Roewer's Maypacius nursery-web spider

Scientific classification
- Kingdom: Animalia
- Phylum: Arthropoda
- Subphylum: Chelicerata
- Class: Arachnida
- Order: Araneae
- Infraorder: Araneomorphae
- Family: Pisauridae
- Genus: Maypacius
- Species: M. roeweri
- Binomial name: Maypacius roeweri Blandin, 1975

= Maypacius roeweri =

- Authority: Blandin, 1975

Species of spider

Maypacius roeweri is a spider species in the family Pisauridae. The species is commonly known as Roewer's Maypacius nursery-web spider.

==Distribution==
Maypacius roeweri has been recorded from the Democratic Republic of the Congo and South Africa.
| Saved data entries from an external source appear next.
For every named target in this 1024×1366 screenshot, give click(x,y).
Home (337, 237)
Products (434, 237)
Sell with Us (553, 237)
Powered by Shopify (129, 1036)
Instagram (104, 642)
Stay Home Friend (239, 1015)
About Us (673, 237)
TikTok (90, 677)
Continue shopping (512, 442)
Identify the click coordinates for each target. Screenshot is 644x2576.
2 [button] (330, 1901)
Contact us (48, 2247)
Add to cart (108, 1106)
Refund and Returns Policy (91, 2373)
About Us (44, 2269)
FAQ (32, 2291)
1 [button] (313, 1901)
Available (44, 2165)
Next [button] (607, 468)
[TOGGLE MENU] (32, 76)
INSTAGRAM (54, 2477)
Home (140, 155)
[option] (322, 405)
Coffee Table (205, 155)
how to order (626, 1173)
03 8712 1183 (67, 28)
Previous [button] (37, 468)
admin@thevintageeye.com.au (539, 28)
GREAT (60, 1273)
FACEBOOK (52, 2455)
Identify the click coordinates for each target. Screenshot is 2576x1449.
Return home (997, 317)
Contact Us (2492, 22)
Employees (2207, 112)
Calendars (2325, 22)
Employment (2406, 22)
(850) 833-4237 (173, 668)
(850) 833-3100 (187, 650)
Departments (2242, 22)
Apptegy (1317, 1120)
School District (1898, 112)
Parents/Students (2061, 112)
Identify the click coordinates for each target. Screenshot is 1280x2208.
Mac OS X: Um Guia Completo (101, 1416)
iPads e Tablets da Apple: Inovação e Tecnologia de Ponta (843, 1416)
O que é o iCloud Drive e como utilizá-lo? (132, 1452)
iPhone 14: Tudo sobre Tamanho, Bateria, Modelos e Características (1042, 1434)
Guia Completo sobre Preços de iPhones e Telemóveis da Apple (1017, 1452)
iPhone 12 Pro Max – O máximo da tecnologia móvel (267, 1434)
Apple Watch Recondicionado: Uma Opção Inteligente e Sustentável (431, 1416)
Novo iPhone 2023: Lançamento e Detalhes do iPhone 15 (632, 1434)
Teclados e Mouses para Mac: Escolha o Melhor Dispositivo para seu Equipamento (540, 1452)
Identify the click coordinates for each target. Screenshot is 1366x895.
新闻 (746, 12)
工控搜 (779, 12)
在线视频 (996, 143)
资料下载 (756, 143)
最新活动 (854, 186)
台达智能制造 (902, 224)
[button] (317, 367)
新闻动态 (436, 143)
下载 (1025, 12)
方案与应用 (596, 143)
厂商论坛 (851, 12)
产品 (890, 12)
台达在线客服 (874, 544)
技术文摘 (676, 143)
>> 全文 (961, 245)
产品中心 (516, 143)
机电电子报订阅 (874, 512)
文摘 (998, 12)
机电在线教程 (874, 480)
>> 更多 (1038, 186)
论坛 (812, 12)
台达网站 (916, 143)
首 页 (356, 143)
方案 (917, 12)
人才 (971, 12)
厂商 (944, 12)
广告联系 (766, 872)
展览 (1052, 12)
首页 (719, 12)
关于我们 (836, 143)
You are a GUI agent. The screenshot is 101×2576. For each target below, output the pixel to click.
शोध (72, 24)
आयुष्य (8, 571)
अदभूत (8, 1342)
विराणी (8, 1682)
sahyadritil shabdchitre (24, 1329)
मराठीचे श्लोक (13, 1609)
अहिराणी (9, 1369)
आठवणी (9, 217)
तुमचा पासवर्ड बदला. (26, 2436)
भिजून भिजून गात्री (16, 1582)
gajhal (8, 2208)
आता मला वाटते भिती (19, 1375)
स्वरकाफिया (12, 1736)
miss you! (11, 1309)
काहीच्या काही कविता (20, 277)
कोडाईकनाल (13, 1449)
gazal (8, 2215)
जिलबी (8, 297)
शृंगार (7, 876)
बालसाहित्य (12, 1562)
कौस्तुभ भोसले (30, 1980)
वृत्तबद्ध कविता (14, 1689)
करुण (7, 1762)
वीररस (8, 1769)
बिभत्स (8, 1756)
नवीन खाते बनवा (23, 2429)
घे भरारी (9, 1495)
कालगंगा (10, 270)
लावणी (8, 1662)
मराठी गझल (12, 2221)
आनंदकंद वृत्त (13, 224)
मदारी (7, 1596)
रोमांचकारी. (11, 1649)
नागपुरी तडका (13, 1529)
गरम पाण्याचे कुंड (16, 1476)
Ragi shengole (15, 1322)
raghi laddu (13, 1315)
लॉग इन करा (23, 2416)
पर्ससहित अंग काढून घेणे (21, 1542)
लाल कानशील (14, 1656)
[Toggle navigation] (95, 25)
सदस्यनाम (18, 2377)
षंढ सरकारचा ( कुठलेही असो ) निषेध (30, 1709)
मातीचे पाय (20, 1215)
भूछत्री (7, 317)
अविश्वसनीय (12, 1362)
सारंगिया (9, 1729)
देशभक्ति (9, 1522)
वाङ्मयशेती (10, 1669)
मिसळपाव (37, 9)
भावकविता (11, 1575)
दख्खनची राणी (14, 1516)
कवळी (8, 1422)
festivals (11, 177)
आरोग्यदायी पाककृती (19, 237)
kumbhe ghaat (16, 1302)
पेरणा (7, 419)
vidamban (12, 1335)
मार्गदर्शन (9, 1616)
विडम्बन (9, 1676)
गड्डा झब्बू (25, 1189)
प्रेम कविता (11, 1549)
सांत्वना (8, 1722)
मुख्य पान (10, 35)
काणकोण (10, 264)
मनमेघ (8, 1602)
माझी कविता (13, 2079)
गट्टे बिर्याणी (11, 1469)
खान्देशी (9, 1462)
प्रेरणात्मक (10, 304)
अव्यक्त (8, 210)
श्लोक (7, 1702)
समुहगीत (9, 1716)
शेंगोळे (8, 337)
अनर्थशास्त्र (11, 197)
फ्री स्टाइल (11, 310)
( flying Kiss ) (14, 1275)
In South Africa, the species has been sampled from three provinces: Gauteng, Limpopo, and Mpumalanga.

==Habitat and ecology==
The species makes sheet-webs in vegetation and is active at night.

It has been sampled from the Savanna biome at altitudes ranging from 295 to 1,146 m.

==Conservation==
Maypacius roeweri is listed as Least Concern due to its wide geographical range in Africa. The species is protected in Blouberg Nature Reserve, Tswaing Nature Reserve, and Kruger National Park. There are no significant threats to the species.

==Taxonomy==
The species was described by Blandin in 1975 from the Democratic Republic of the Congo and is known only from the male.